▶ [Text for analysis]:
Finding a better way
As CEO of Morphogenesis Inc., Patricia Lawman, PhD '91, develops novel cell and gene therapies to fight cancer
Patricia Lawman, PhD ’91, is on a mission to change the future of cancer care. After losing her parents to lung cancer and lymphoma, respectively, she recognized the detrimental impact of radiation and chemotherapy. She knew there must be a way to treat a patient’s cancer without risk of toxicity and other negative side effects.
After decades of work in molecular biology, Lawman, CEO and co-founder of the Tampa-based clinical stage company Morphogenesis Inc., has engineered a treatment harnessing the power of the immune system to recognize and fight cancers. Lawman’s therapy, ImmuneFx, is an immunomodulator that is injected directly into a tumor, activating the immune system to target and destroy tumor cells.

▶ [Records shown]:
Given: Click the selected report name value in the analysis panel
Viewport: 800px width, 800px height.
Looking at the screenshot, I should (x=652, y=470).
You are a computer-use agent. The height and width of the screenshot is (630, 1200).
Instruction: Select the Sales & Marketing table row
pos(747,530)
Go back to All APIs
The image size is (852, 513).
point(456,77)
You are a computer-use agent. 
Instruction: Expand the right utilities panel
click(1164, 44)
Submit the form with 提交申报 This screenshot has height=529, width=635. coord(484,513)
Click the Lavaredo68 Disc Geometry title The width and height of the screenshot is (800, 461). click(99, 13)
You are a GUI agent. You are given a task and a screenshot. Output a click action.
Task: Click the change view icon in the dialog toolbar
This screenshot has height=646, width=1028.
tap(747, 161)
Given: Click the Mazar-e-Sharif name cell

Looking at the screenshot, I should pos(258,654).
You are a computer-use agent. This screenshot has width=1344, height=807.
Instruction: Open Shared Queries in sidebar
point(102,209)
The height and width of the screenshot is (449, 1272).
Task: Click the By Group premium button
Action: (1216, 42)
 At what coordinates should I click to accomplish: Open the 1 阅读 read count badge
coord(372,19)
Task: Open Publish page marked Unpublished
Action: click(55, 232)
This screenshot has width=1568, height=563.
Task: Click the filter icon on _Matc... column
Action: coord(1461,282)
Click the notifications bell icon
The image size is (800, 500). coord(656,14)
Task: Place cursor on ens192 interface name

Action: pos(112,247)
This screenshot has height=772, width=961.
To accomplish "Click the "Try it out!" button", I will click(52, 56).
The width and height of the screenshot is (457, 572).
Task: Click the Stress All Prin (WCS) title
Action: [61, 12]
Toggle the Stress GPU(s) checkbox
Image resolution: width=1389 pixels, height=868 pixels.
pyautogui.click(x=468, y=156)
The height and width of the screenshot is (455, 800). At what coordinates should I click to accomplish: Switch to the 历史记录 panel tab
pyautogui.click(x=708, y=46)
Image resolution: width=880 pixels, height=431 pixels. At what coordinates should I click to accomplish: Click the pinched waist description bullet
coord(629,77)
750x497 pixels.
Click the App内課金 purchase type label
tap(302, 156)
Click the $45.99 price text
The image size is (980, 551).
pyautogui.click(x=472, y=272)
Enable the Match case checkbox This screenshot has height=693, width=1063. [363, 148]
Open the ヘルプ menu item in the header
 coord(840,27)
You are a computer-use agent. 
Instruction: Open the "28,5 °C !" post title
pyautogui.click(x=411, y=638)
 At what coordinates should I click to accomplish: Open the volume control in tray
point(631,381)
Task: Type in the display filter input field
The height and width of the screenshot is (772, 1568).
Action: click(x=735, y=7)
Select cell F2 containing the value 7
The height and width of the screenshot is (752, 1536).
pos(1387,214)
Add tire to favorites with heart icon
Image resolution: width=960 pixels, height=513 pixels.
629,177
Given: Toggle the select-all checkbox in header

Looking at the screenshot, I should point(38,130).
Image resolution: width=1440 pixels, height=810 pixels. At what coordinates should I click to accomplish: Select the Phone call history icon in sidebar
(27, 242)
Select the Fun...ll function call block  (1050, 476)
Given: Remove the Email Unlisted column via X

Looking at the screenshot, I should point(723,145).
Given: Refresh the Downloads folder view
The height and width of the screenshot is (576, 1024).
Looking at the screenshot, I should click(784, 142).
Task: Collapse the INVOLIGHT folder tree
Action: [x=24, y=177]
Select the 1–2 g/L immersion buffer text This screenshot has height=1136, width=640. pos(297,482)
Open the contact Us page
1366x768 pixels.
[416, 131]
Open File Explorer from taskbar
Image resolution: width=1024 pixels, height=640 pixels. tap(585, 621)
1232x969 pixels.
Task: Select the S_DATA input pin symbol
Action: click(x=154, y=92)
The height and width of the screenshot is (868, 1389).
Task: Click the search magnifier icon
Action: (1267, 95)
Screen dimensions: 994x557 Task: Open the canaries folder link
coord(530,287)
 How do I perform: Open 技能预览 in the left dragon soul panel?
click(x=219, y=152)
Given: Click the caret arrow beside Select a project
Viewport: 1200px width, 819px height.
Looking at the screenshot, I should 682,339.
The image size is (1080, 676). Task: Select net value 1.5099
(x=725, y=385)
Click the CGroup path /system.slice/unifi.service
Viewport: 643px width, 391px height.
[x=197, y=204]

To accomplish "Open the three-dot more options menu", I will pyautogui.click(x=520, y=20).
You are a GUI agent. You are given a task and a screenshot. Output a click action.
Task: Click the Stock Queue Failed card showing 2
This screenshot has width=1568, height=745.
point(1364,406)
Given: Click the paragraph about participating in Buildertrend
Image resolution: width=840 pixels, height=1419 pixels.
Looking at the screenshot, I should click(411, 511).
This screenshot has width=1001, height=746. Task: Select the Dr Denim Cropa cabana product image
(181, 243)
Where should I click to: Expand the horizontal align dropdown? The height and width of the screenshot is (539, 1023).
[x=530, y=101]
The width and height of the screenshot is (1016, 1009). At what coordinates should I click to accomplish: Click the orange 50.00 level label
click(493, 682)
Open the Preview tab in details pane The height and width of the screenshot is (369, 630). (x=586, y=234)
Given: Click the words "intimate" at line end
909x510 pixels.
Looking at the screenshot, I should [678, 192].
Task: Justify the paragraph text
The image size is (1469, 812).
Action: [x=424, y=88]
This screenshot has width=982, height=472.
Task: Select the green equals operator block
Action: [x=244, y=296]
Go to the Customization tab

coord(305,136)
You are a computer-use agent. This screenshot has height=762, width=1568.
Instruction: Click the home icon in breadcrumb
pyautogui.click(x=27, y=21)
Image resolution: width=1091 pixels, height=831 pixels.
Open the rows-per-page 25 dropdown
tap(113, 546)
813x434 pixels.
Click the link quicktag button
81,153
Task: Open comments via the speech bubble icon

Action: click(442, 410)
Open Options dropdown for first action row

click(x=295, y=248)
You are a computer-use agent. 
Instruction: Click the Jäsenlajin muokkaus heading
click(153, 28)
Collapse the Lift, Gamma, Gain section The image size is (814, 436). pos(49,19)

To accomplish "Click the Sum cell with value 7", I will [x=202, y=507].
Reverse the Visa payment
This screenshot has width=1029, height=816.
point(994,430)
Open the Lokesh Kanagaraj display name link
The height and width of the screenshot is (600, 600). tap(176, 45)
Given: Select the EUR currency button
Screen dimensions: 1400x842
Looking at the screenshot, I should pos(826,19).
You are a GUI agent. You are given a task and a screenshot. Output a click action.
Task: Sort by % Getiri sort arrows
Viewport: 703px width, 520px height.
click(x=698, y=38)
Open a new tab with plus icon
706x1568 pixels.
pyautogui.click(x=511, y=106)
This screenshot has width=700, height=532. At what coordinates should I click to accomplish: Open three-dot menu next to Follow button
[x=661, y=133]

▶ [Instructions for the task]: Output the text above about Patricia Lawman's cancer therapy work again in full, word for word.

▶ [Your solution]:
Finding a better way
As CEO of Morphogenesis Inc., Patricia Lawman, PhD '91, develops novel cell and gene therapies to fight cancer
Patricia Lawman, PhD ’91, is on a mission to change the future of cancer care. After losing her parents to lung cancer and lymphoma, respectively, she recognized the detrimental impact of radiation and chemotherapy. She knew there must be a way to treat a patient’s cancer without risk of toxicity and other negative side effects.
After decades of work in molecular biology, Lawman, CEO and co-founder of the Tampa-based clinical stage company Morphogenesis Inc., has engineered a treatment harnessing the power of the immune system to recognize and fight cancers. Lawman’s therapy, ImmuneFx, is an immunomodulator that is injected directly into a tumor, activating the immune system to target and destroy tumor cells.